Inference simply replaces the ground-truth latent with noise, omitting data augmentation.
Figure 3: StM Composer training diagram highlighting joint encoding and fusion of foreground, background, and textual inputs, with identity-aware loss for targeted reconstruction.
Quantitative and Qualitative Evaluation
Automated Metrics
StM’s evaluation employs four automated metrics:
- Identity Preservation: ViCLIP embedding similarity for foreground and background.
- Semantic Action Alignment: KL divergence over action distributions via Video Swin.
- Background Motion Alignment: MSE between input and output optical flows.
- Textual Alignment: ViCLIP text-video similarity.
StM achieves state-of-the-art scores in foreground/background identity preservation and motion metrics. Notably, background motion preservation (MSE 16.36) outperforms all baselines by an order of magnitude, underscoring the effectiveness of multi-layer video conditioning. However, text-based adherence is marginally lower than specialized models with text-centric guidance, reflecting the prioritization of visual fidelity over semantic adherence.
User Studies and VLLM-Based Evaluation
A large-scale user paper (50 subjects, 25 test cases) and a VLLM-based judge (Gemini 2.5 Pro) are deployed, each providing pairwise comparison against five baselines across six criteria. StM is preferred in >85% of cases for foreground motion, foreground-background harmony, and overall visual quality.
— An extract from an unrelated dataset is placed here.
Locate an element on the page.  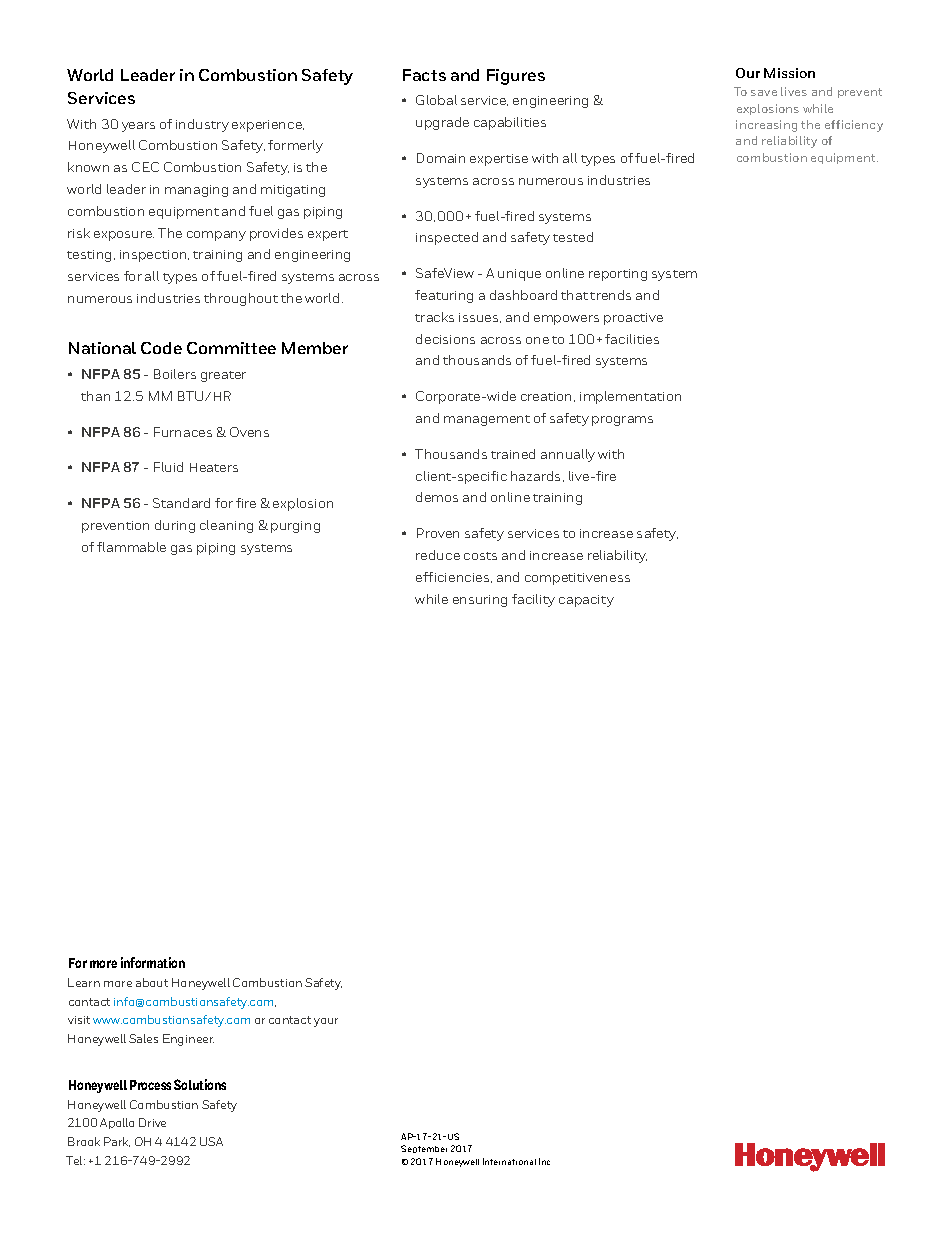
flammable is located at coordinates (131, 547).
Figure 4: Qualitative comparison of composed outputs; StM uniquely harmonizes motion, placement, and lighting, correcting failures of alternative approaches.
Figure 5: Qualitative results display robust preservation of characteristic actions and seamless integration with contextual adaptation for affordance-aware composition.
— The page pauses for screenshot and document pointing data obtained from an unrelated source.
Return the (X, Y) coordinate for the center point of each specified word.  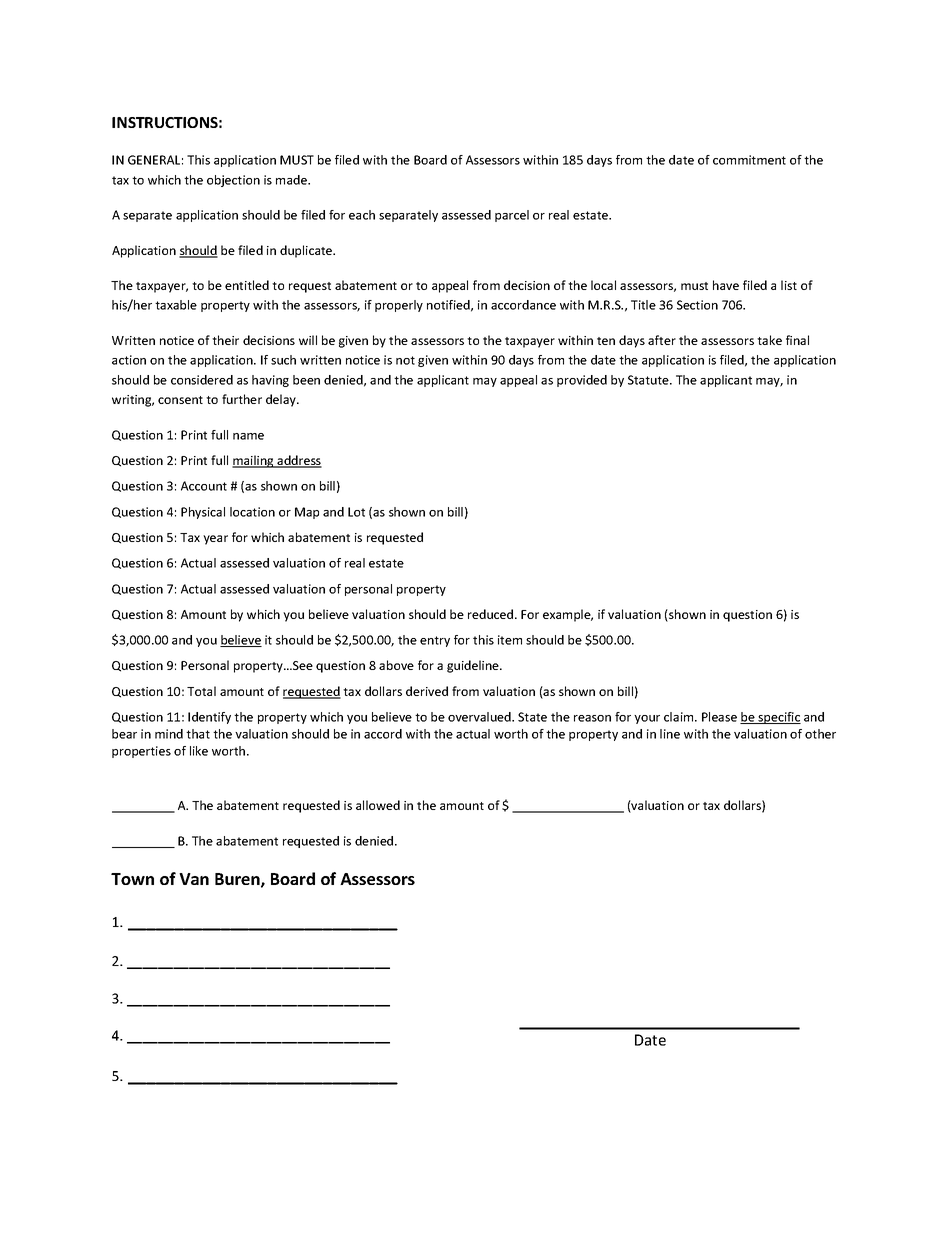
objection (233, 181)
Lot (356, 512)
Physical (203, 513)
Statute (649, 380)
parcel (512, 216)
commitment (749, 160)
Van (194, 879)
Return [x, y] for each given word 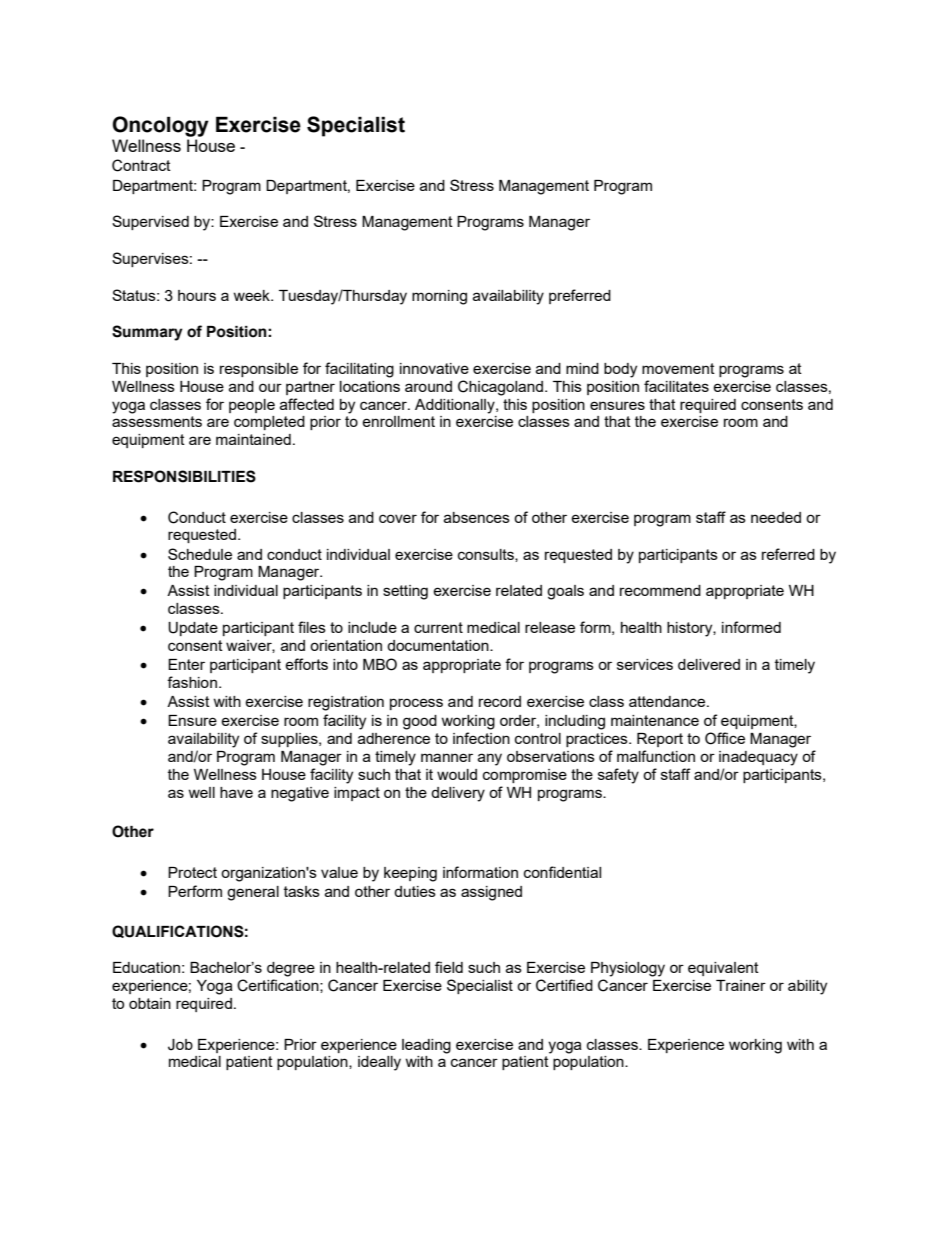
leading [426, 1046]
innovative [434, 368]
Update [193, 629]
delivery [458, 794]
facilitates [676, 386]
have [236, 792]
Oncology [160, 126]
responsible [259, 370]
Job [180, 1045]
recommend [660, 590]
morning [439, 297]
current [438, 627]
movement [678, 368]
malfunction [656, 756]
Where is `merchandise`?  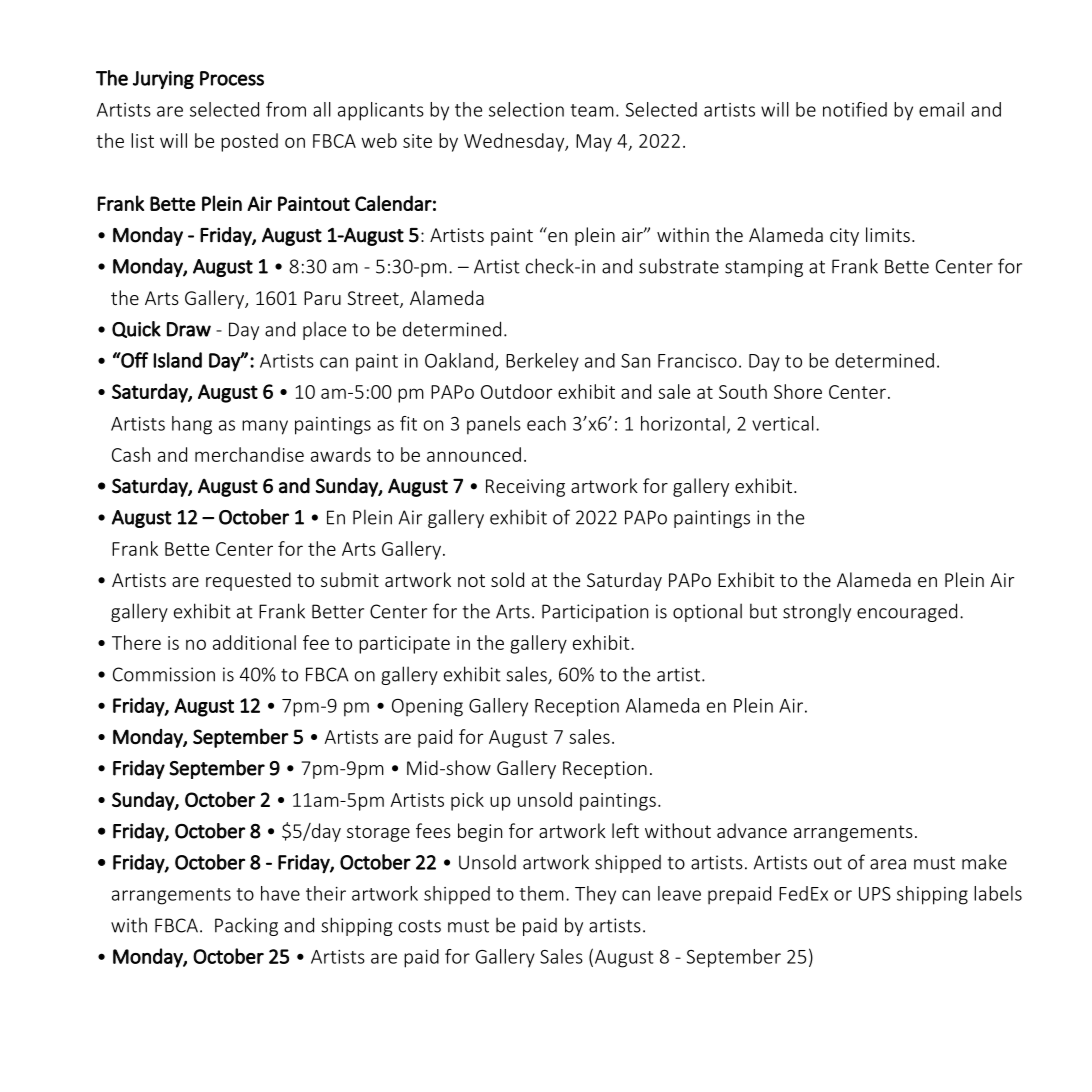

Figure 6: User paper results show StM achieves consistently high preference rates over all baselines for motion, identity, and harmony.
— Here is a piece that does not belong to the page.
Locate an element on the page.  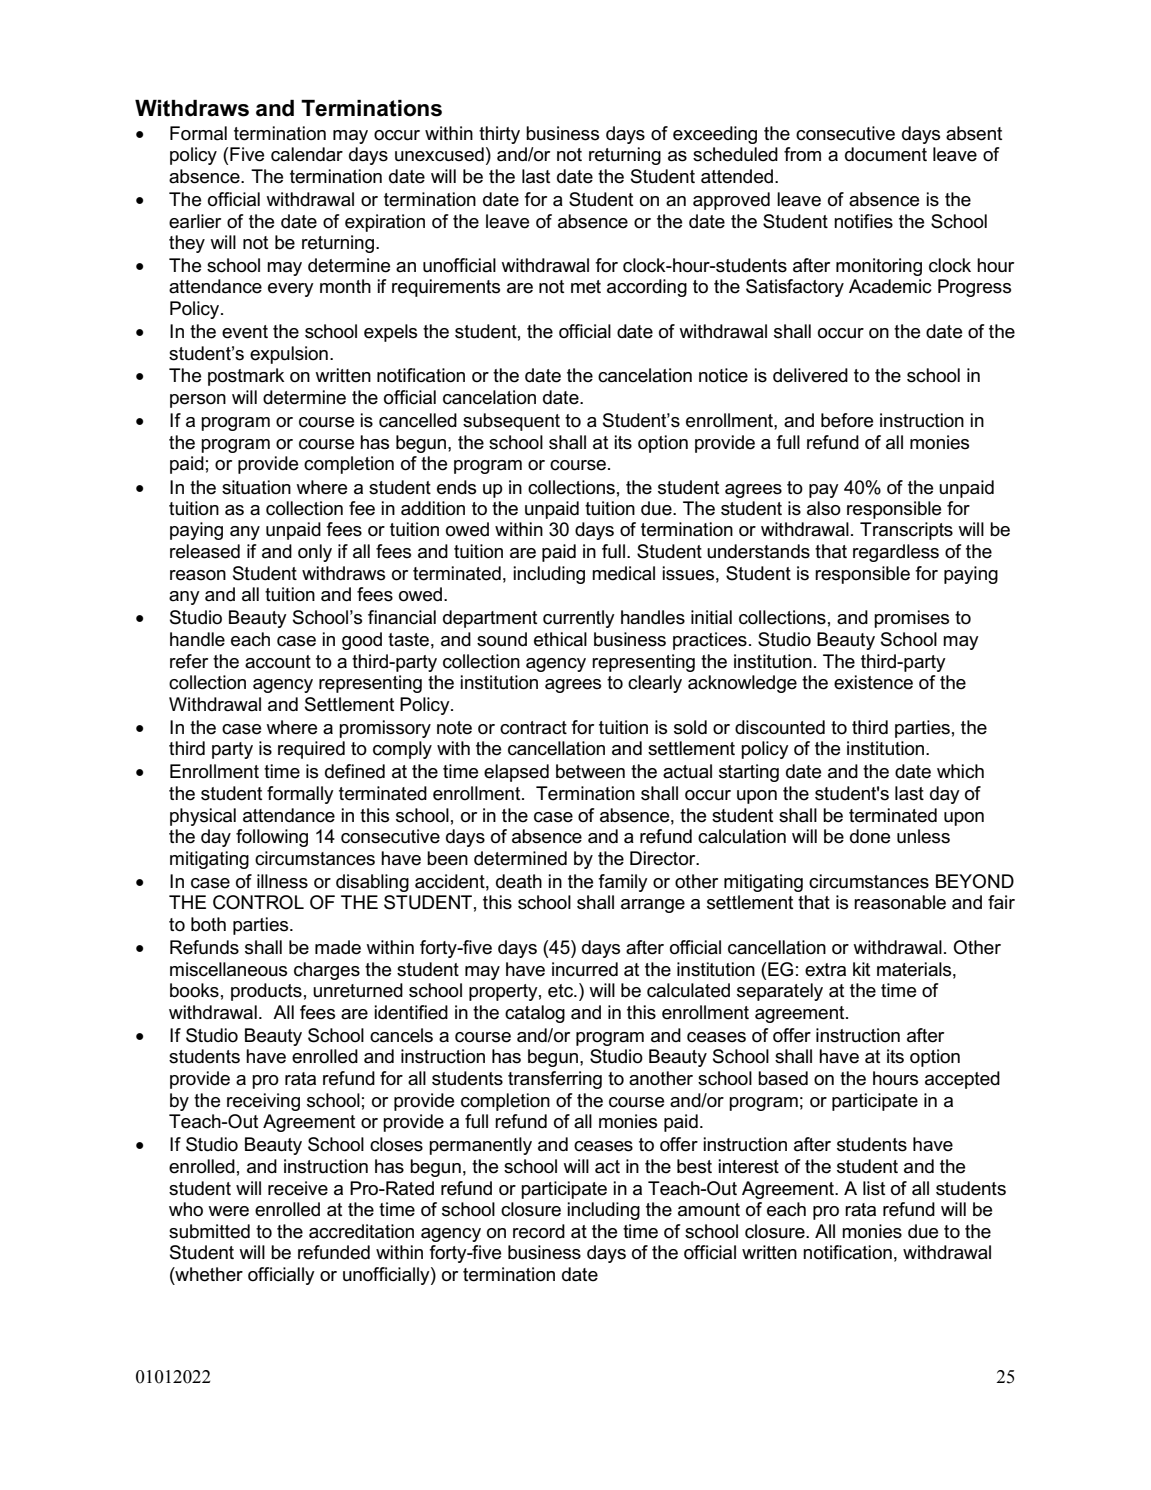
receive is located at coordinates (298, 1188).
Ablation Studies and Component Analysis
Ablation experiments confirm the necessity of both transformation-aware augmentation and identity-preservation loss. Removal of augmentation or targeted loss leads to shortcut learning, with the model simply replicating foreground masks or failing to generalize compositional strategies, evidenced by artificial improvements in foreground scores but overall decrease in compositional quality.
Discussion and Implications
StM demonstrates that scalable, annotation-free generative video composition is feasible, outperforming previous state-of-the-art methods in motion fidelity, identity retention, and semantic affordance. Its modular design, based on automated layer decomposition and fusion, provides an extensible framework for future compositional video synthesis tasks.
Practical implications include reliable insertion and harmonization of moving subjects into dynamic scenes, relevant for professional post-production, virtual content creation, and semantic video editing. Theoretically, StM advances multi-layer diffusion modeling, introducing compositionality, selective conditioning, and identity-aware representations into generative video synthesis research.
Notably, a trade-off between semantic textual adherence and strict motion/identity fidelity suggests avenues for future research, such as dynamic balancing of conditioning weights or improvement of off-the-shelf decomposition modules.
Conclusion
The Split-then-Merge framework establishes a data-driven paradigm for layer-aware video composition, efficiently exploiting unlabeled video corpora and automating the creation of compositional datasets. By rigorously preserving both motion and identity while achieving semantic harmonization and affordance awareness, StM sets a new standard for controllable, generative video synthesis, pointing towards next-generation compositional and multimodal video generation models.